Chatter Detection in Thin-Wall Milling Based on Multi-Sensor Fusion and Dual-Stream Residual Attention CNN

Abstract

Thin-walled parts exhibit high flexibility, rendering them susceptible to chatter during milling, which can significantly impact machining accuracy, surface quality, and productivity. Therefore, chatter detection plays a crucial role in thin-wall milling. In this study, a chatter detection method based on multi-sensor fusion and a dual-stream convolutional neural network (CNN) is proposed, which can effectively identify the machining status in thin-wall milling. Specifically, the acceleration signals and cutting force signals are first collected during the milling process and transformed into the frequency domain using fast Fourier transform (FFT). Secondly, a dual-stream CNN is designed to extract the hidden features from the spectrum of multi-sensor signals, thereby avoiding confusion when learning the features of each sensor signal.

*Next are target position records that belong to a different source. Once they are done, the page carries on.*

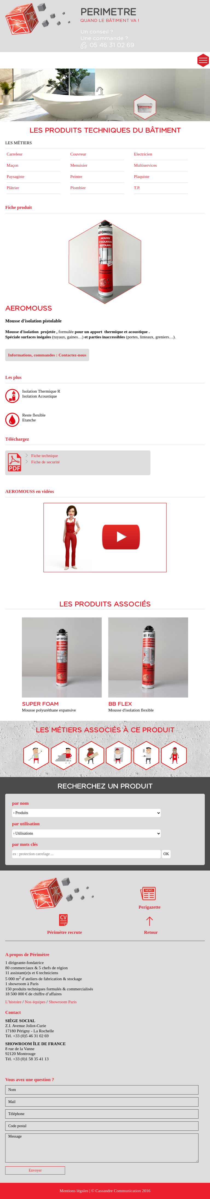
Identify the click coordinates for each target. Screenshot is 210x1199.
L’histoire (13, 1001)
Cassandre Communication (118, 1190)
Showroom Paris (63, 1001)
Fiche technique (41, 455)
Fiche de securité (42, 462)
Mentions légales (74, 1190)
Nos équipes (35, 1001)
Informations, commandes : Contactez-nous (47, 355)
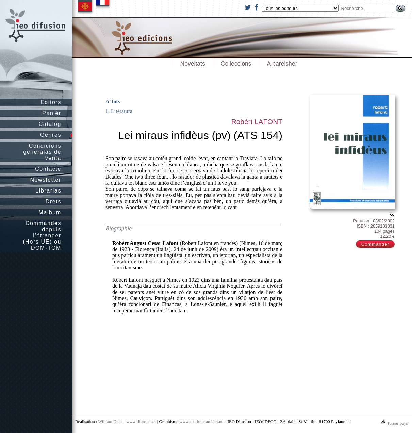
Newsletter (45, 180)
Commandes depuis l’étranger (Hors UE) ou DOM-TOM (42, 235)
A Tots (112, 101)
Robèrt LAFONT (256, 122)
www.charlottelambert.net (202, 421)
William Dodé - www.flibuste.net (127, 421)
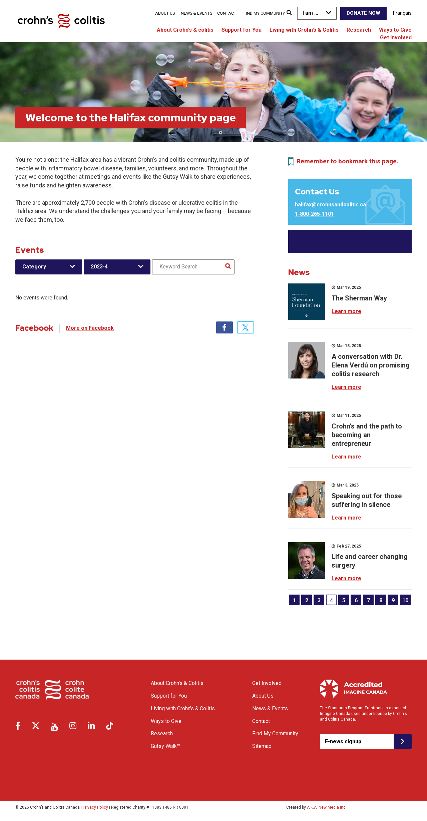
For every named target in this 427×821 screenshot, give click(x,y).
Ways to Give (395, 30)
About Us (165, 13)
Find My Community (264, 13)
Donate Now (363, 13)
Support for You (242, 30)
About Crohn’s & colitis (185, 30)
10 (405, 600)
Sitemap (262, 746)
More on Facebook (90, 328)
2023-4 (99, 266)
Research (359, 30)
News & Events (196, 13)
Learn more (346, 311)
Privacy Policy (95, 807)
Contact (226, 13)
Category (34, 266)
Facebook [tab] (224, 327)
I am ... (310, 13)
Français (402, 13)
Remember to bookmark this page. (347, 161)
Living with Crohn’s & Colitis (304, 30)
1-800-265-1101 (314, 214)
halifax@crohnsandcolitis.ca (330, 204)
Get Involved (396, 37)
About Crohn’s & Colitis (177, 683)
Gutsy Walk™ (165, 746)
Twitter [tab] (245, 327)
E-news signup (343, 741)
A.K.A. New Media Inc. (327, 807)
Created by (316, 807)
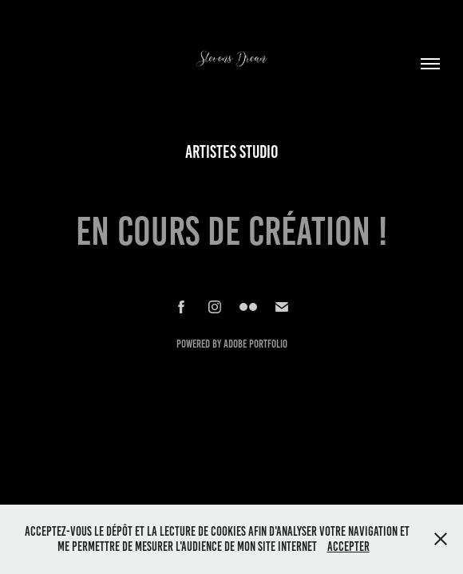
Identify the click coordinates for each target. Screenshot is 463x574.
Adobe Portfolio (255, 344)
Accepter (348, 546)
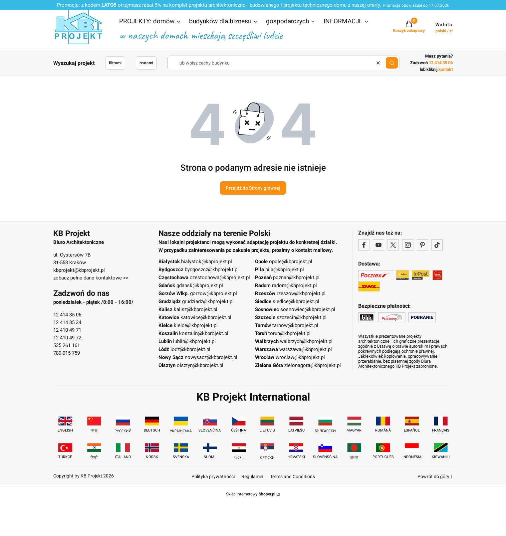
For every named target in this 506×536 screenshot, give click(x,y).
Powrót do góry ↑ (435, 476)
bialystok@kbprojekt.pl (206, 262)
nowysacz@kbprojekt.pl (211, 357)
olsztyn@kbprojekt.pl (200, 365)
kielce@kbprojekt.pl (196, 325)
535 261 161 (66, 345)
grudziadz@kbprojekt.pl (208, 301)
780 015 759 (66, 353)
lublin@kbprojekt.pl (194, 341)
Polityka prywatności (213, 476)
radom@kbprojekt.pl (294, 285)
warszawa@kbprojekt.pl (305, 349)
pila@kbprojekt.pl (284, 269)
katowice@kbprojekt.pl (205, 317)
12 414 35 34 (67, 322)
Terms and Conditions (292, 476)
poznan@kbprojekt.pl (296, 277)
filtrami (115, 63)
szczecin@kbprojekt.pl (302, 317)
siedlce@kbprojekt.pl (296, 301)
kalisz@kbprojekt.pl (195, 309)
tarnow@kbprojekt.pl (295, 325)
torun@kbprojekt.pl (289, 333)
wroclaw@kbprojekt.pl (300, 357)
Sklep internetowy (250, 494)
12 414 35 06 (67, 315)
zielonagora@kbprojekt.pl (312, 365)
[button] (150, 22)
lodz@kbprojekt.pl (190, 349)
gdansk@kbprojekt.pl (199, 285)
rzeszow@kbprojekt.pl (301, 293)
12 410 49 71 (67, 330)
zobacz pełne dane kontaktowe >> (90, 278)
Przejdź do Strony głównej (253, 188)
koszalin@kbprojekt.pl (203, 333)
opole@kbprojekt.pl (290, 262)
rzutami (146, 63)
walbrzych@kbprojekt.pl (306, 341)
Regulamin (252, 476)
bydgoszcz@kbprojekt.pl (212, 269)
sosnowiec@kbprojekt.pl (307, 309)
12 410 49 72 (67, 338)
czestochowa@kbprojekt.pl (220, 277)
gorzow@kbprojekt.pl (213, 293)
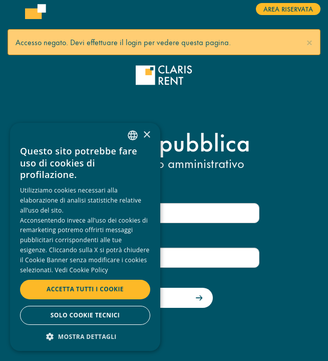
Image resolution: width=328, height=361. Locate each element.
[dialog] (85, 237)
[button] (309, 41)
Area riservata (288, 9)
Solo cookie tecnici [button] (85, 315)
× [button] (146, 135)
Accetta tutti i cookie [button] (85, 289)
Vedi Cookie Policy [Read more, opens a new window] (81, 270)
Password (88, 238)
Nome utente (93, 193)
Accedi (139, 298)
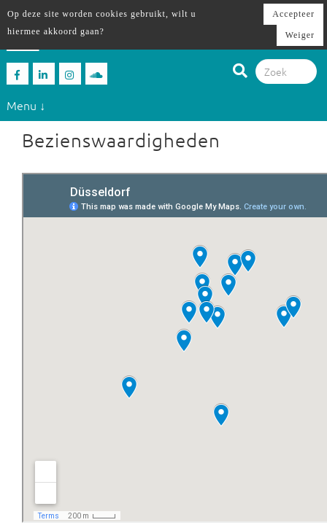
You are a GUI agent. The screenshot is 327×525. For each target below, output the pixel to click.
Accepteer (293, 14)
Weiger (300, 35)
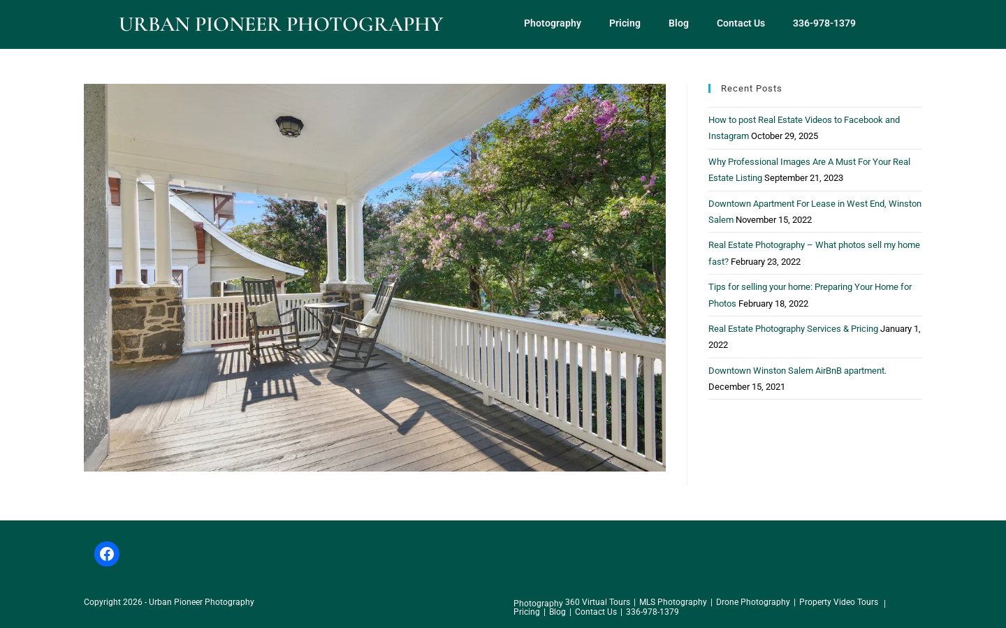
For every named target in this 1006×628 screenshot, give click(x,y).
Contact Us (741, 23)
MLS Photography (673, 602)
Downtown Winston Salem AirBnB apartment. (797, 370)
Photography (552, 23)
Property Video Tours (838, 602)
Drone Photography (753, 602)
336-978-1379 (824, 23)
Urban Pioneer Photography (281, 24)
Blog (679, 23)
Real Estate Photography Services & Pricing (793, 328)
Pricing (625, 23)
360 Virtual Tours (597, 602)
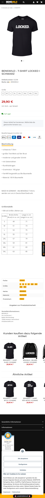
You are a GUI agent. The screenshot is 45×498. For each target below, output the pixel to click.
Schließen (23, 470)
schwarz (22, 280)
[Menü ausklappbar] (3, 1)
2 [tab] (23, 60)
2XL (32, 284)
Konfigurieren (23, 464)
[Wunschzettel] (37, 2)
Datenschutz (16, 492)
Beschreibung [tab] (7, 144)
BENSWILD (23, 291)
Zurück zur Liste (7, 8)
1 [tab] (21, 60)
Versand (15, 106)
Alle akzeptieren (23, 458)
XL (28, 284)
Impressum (6, 492)
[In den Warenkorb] (3, 14)
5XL (25, 287)
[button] (25, 2)
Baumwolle (23, 295)
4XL (21, 287)
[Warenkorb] (41, 2)
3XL (36, 284)
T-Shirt (22, 299)
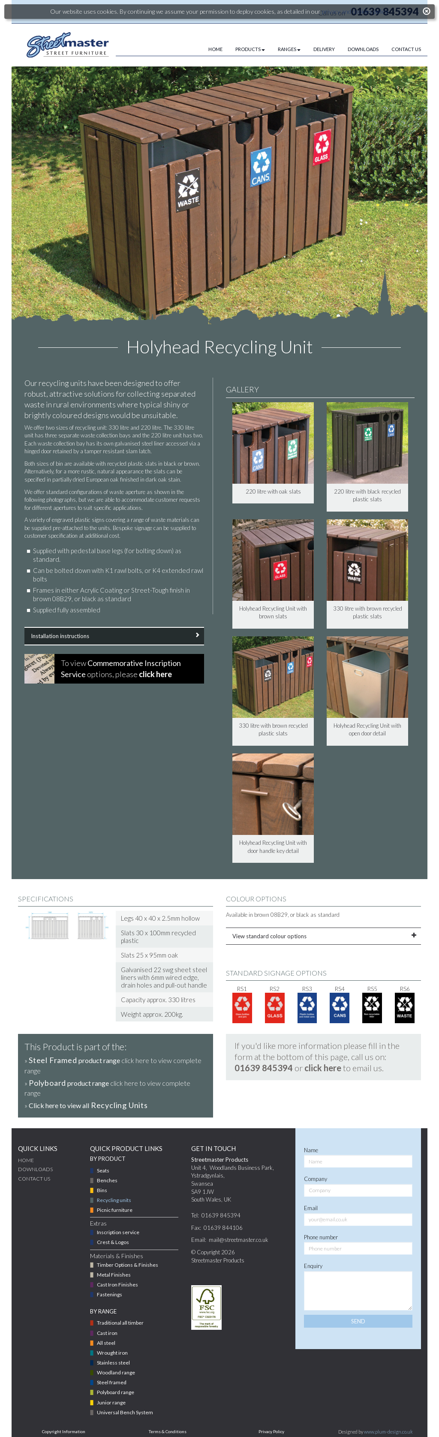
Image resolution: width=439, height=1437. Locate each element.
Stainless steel (113, 1362)
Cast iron (107, 1333)
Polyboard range (115, 1392)
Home (26, 1160)
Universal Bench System (125, 1412)
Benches (107, 1180)
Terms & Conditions (167, 1431)
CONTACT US (406, 49)
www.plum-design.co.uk (388, 1431)
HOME (215, 49)
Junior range (111, 1402)
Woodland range (116, 1372)
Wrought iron (112, 1353)
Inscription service (118, 1232)
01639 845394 (264, 1068)
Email (311, 1208)
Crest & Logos (113, 1242)
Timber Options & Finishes (127, 1265)
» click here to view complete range (112, 1065)
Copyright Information (63, 1431)
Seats (103, 1170)
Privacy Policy (271, 1431)
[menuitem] (209, 49)
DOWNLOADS (363, 49)
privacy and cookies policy (355, 11)
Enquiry (313, 1265)
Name (311, 1150)
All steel (106, 1343)
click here (322, 1068)
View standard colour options (323, 936)
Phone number (321, 1237)
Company (315, 1178)
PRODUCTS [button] (250, 49)
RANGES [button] (289, 49)
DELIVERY (324, 49)
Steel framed (111, 1382)
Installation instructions (114, 635)
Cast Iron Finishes (117, 1284)
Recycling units (114, 1200)
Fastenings (109, 1294)
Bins (102, 1190)
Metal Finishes (114, 1274)
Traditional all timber (120, 1323)
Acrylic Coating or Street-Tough (124, 590)
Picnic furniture (114, 1210)
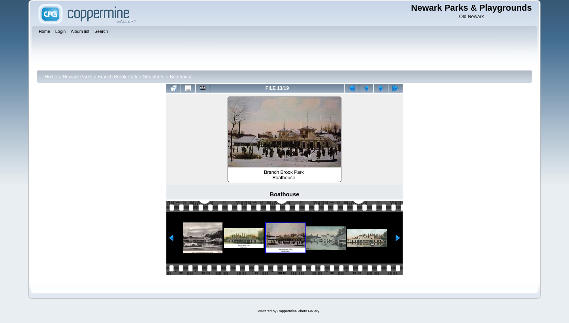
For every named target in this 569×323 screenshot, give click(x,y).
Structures (153, 77)
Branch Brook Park (118, 77)
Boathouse (181, 77)
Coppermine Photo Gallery (298, 311)
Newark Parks (77, 77)
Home (51, 77)
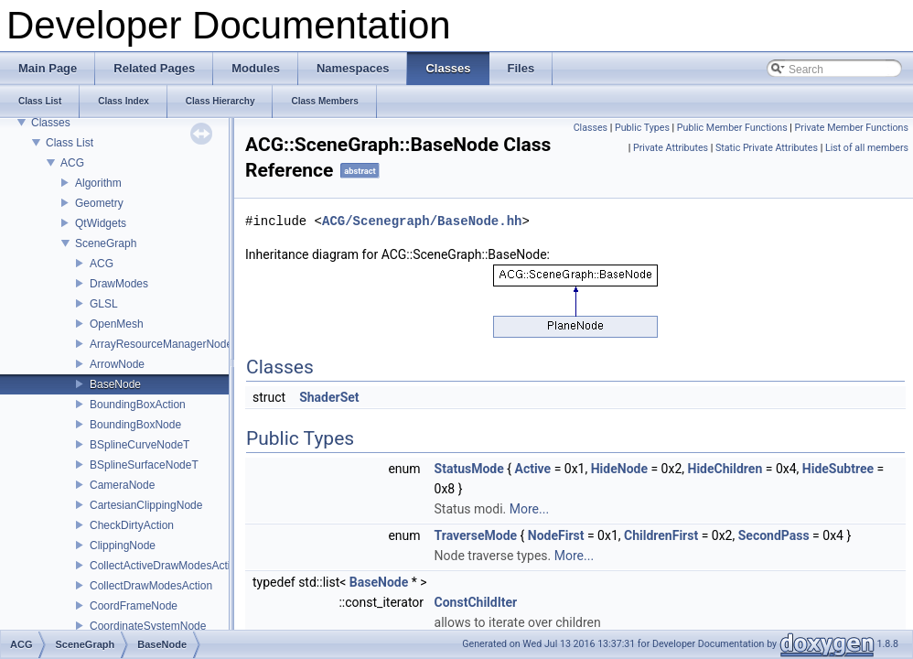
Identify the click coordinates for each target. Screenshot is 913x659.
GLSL (104, 303)
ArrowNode (117, 364)
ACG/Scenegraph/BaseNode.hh (421, 221)
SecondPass (774, 535)
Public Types (642, 128)
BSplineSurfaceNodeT (144, 465)
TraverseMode (476, 535)
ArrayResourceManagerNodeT (164, 344)
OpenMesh (117, 324)
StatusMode (469, 468)
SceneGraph (105, 243)
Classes (50, 122)
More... (529, 509)
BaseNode (115, 384)
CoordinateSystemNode (148, 626)
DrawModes (119, 283)
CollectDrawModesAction (151, 585)
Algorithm (98, 183)
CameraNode (122, 485)
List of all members (866, 148)
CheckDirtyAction (132, 525)
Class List (69, 142)
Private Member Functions (851, 128)
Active (532, 468)
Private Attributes (670, 148)
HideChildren (725, 468)
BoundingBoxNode (135, 424)
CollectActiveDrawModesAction (166, 565)
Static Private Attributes (766, 148)
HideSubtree (838, 468)
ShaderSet (329, 397)
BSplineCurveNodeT (139, 444)
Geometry (99, 203)
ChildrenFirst (661, 535)
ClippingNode (123, 545)
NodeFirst (556, 535)
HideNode (619, 468)
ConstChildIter (476, 602)
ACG (72, 163)
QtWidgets (100, 223)
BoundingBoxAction (138, 404)
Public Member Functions (732, 128)
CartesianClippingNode (146, 505)
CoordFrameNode (133, 606)
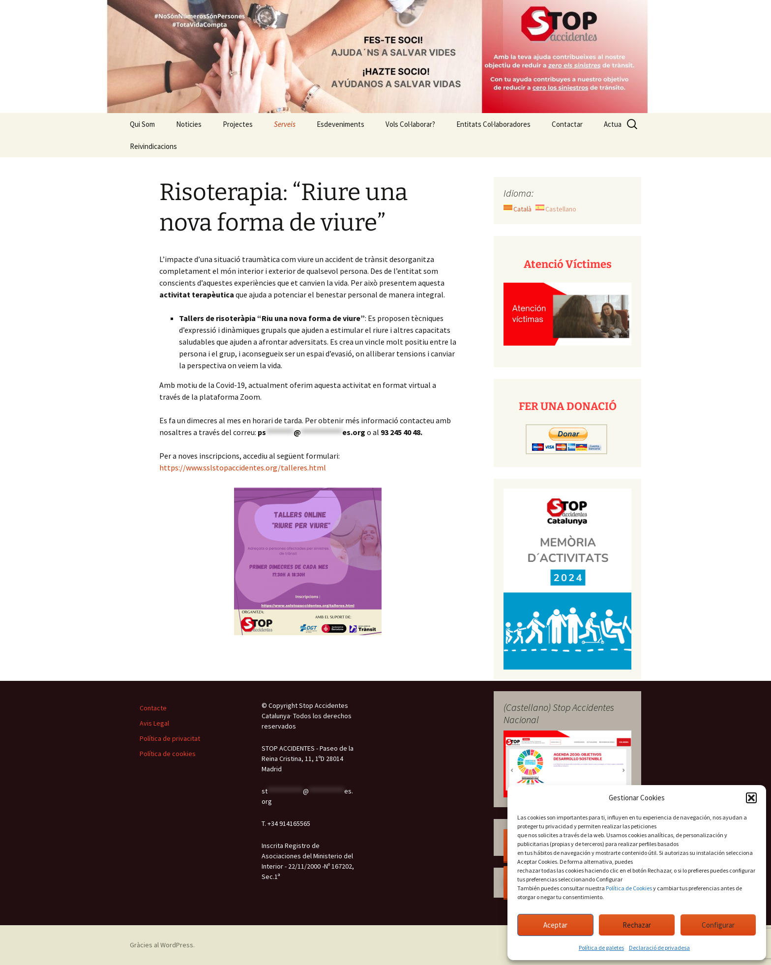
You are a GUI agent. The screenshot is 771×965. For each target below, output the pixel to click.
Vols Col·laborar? (410, 124)
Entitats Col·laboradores (493, 124)
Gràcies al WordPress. (162, 944)
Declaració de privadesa (659, 947)
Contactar (567, 124)
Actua (613, 124)
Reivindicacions (153, 146)
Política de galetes (601, 947)
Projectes (238, 124)
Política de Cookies (629, 888)
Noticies (189, 124)
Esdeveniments (340, 124)
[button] (751, 798)
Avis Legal (154, 723)
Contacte (153, 707)
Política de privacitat (170, 738)
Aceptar (555, 925)
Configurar (718, 925)
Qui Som (142, 124)
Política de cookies (168, 753)
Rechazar (637, 925)
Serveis (285, 124)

Then, considering that the characteristics of each sensor are of different importance for chatter detection, a joint attention mechanism based on residual connection is designed, and the feature weight coefficients are adaptively assigned to obtain the joint features. Finally, the joint features feed into a machining status classifier to identify chatter occurrences. To validate the feasibility and effectiveness of the proposed method, a series of milling tests are conducted. The results demonstrate that the proposed method can accurately distinguish between stable and chatter under various milling scenarios, achieving a detection accuracy of up to 98.68%.